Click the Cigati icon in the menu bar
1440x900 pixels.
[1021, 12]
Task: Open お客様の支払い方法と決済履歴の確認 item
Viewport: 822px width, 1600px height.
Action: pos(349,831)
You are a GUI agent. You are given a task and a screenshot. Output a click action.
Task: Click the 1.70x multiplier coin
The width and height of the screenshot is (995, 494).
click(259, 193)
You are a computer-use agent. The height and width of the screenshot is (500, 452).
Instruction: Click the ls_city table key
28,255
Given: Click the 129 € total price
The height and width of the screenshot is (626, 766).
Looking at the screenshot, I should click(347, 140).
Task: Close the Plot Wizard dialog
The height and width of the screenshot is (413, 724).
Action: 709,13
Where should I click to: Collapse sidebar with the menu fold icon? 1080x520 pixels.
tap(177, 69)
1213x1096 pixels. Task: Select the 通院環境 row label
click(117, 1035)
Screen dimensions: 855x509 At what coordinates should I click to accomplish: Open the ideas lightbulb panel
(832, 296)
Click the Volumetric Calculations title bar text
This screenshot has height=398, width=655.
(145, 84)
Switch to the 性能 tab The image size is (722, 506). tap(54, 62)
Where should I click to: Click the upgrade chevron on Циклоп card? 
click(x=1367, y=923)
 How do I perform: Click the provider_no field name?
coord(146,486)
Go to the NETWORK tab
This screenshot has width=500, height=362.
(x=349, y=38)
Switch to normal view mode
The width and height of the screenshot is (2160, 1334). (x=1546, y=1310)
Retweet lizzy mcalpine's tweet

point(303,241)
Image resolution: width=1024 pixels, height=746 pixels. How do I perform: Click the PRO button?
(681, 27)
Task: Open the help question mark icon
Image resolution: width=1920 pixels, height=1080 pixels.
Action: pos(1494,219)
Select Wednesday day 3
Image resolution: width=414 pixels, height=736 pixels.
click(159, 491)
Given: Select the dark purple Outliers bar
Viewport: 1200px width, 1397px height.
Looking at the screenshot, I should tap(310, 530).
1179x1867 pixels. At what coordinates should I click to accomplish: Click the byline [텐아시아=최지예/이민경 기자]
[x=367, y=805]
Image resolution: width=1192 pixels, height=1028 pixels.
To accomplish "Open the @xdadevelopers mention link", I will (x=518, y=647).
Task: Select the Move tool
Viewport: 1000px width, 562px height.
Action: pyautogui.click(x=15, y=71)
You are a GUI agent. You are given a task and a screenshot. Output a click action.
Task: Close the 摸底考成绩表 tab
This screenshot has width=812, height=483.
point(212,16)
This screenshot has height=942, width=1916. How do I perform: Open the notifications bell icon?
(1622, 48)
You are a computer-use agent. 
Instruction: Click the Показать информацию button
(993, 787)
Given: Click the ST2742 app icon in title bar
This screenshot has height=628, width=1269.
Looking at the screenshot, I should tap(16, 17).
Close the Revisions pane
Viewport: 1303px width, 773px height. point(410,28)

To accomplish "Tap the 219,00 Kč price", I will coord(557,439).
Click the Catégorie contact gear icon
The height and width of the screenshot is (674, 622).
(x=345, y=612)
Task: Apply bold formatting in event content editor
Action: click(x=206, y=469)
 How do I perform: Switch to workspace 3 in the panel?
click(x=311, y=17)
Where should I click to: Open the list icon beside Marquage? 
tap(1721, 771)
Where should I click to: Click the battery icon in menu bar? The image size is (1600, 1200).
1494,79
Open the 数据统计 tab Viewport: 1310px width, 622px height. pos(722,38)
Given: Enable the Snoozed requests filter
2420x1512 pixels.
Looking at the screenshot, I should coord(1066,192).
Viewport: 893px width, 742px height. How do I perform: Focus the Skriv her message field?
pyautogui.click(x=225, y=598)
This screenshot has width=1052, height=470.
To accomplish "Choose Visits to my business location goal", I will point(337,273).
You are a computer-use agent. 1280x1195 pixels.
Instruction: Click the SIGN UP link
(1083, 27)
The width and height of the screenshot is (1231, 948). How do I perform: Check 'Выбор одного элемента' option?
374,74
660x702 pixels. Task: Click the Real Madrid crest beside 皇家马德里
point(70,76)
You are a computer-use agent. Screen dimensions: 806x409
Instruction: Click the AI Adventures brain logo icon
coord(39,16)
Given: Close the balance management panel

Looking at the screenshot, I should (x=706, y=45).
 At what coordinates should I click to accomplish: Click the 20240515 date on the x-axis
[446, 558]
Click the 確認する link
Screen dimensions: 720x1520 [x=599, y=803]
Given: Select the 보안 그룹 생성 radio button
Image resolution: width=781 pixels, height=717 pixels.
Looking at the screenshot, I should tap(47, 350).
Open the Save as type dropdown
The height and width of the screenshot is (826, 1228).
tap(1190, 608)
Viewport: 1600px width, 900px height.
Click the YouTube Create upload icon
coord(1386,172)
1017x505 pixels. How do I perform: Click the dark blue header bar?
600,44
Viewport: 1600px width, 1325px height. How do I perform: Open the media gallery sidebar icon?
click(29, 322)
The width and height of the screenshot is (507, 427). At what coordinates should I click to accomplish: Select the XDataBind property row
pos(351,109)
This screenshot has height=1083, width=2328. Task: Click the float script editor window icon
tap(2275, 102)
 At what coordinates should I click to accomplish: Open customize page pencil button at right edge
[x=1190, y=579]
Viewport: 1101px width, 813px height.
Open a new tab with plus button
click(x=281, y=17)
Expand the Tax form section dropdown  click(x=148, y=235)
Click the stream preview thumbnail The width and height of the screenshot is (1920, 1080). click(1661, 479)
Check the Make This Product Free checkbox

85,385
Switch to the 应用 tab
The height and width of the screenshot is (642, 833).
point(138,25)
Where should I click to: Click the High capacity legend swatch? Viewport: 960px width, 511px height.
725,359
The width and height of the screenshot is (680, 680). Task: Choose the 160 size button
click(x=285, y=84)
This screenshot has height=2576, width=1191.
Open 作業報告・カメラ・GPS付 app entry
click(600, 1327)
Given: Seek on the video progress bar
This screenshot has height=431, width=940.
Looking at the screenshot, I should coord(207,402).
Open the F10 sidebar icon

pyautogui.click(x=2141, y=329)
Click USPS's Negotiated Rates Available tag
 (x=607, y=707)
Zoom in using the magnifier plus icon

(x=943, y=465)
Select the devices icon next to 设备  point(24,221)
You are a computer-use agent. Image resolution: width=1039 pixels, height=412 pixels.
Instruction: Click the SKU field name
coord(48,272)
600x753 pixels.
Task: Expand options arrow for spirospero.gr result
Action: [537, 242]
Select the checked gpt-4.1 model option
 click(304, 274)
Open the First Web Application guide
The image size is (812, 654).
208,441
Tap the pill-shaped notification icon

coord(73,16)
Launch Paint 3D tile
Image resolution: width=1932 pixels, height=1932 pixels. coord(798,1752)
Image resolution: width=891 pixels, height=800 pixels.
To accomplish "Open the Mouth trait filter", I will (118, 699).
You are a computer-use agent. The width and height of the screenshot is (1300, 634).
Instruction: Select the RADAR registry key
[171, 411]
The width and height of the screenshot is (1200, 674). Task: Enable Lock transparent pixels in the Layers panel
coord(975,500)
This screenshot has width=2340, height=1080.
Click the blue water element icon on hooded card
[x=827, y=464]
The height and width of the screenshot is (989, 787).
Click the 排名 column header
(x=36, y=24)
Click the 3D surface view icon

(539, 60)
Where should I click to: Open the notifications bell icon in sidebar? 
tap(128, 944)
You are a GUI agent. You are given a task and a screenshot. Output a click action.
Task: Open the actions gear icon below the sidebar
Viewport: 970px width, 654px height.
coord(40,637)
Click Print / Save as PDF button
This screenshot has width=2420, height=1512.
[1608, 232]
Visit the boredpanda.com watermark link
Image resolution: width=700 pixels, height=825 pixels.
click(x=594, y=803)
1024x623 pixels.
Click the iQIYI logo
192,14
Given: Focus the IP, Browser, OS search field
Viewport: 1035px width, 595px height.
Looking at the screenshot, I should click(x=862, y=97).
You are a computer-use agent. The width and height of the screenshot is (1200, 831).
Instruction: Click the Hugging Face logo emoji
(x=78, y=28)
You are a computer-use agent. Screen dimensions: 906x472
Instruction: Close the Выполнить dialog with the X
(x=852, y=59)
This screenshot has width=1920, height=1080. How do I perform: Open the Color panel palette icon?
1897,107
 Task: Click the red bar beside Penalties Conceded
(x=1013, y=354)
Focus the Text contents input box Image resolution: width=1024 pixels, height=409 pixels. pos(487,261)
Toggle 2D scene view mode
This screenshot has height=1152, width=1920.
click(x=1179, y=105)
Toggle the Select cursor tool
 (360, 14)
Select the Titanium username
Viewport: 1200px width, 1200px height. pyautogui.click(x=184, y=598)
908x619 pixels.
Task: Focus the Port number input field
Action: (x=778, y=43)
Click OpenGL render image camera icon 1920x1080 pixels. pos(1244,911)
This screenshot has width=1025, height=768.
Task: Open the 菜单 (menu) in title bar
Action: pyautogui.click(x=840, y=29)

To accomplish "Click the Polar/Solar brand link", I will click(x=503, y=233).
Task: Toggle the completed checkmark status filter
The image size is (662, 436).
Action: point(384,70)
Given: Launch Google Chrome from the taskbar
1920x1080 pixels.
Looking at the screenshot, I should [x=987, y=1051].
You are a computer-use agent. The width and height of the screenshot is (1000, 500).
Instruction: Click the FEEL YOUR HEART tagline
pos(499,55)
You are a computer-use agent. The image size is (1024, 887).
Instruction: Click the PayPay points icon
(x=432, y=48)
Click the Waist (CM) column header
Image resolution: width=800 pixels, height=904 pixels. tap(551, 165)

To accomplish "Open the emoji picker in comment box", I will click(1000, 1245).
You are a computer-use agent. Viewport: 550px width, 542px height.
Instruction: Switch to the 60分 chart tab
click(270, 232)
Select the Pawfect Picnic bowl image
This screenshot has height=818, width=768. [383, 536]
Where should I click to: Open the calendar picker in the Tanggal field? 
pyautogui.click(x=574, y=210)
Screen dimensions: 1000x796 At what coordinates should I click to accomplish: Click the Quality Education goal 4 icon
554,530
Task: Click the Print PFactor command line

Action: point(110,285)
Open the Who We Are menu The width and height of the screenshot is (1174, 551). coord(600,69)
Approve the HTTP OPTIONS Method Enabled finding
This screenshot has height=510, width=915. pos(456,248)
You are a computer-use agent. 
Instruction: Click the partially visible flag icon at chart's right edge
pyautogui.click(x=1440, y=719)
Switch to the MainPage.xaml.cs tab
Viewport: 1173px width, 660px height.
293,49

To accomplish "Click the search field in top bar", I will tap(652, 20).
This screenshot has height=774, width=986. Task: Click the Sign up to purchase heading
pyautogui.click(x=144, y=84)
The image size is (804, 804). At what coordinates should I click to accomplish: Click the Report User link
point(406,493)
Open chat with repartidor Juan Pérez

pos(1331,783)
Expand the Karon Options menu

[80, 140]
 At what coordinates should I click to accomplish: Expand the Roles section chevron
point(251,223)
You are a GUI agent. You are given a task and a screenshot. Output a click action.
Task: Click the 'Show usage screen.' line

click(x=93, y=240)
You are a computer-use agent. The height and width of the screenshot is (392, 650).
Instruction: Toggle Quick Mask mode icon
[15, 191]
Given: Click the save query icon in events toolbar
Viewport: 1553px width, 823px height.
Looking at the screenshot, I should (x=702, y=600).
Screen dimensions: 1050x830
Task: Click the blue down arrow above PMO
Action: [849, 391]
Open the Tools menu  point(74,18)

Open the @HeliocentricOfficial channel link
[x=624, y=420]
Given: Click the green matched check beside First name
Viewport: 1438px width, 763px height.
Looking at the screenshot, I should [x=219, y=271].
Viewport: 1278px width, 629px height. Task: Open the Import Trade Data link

> **DIRECTIONS**
Reproduce the data from the line containing "Click the Waist (CM) column header" through the line containing "Open the Who", replacing "emoji picker" with "emoji panel" and leaving everything else unchanged.

> **SOLUTION TO THE EXERCISE**
Click the Waist (CM) column header
Image resolution: width=800 pixels, height=904 pixels. tap(551, 165)

To accomplish "Open the emoji panel in comment box", I will click(1000, 1245).
You are a computer-use agent. Viewport: 550px width, 542px height.
Instruction: Switch to the 60分 chart tab
click(270, 232)
Select the Pawfect Picnic bowl image
This screenshot has height=818, width=768. [383, 536]
Where should I click to: Open the calendar picker in the Tanggal field? 
pyautogui.click(x=574, y=210)
Screen dimensions: 1000x796 At what coordinates should I click to accomplish: Click the Quality Education goal 4 icon
554,530
Task: Click the Print PFactor command line

Action: point(110,285)
Open the Who We Are menu The width and height of the screenshot is (1174, 551). coord(600,69)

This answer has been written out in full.